#### Extract

Writing the Marginalized

Here’s something I’ve been giving a lot of thought to: writing about characters from marginalized groups.

With the (somewhat) recent push for more diverse literature (see We Need Diverse Books and some great interviews at DiversifYA), it’s clear that the landscape of publishing is tilting toward a desire to include both characters from underrepresented backgrounds and authors who are of those descriptions themselves (regardless of whether the characters and stories they publish feature narratives that mirror their own lives). But I have also seen, almost across the board, a message to “majority” authors: don’t be afraid to write The Other, and don’t always default to writing People Like You (because it is NOT a neutral choice to do so) . . . but if you try to do it, you have a responsibility to do the research and get it right to the best of your ability.

I’m thinking about this now because I wrote a story about a trans girl a few years ago and I recently started submitting it to magazines, and it just got accepted.

Why do I, a cis woman, want to write about a trans girl? Especially since the story is almost entirely about her quest to be recognized as a girl by her alternate-world gender-segregated culture?

I mean, that’s not my struggle. That’s not my narrative. Why was I led to “hijack” that story as my own for purposes of fantasy coming-of-age literature and use it to forward my publishing career?

########
#### Information supplied

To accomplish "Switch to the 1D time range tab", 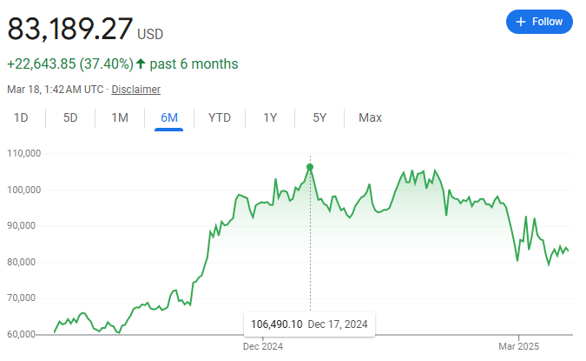I will coord(22,118).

########

▸ Given problem 1: In the post on writing the marginalized, what was recently done with the story about a trans girl after it was submitted to magazines?
▸ Given problem 2: Reproduce a passage from the post on writing the marginalized, beginning at the words "Why do I, a" and stopping after the words "my publishing career?".

▸ Task solution 1: It was accepted.

▸ Task solution 2:
Why do I, a cis woman, want to write about a trans girl? Especially since the story is almost entirely about her quest to be recognized as a girl by her alternate-world gender-segregated culture?

I mean, that’s not my struggle. That’s not my narrative. Why was I led to “hijack” that story as my own for purposes of fantasy coming-of-age literature and use it to forward my publishing career?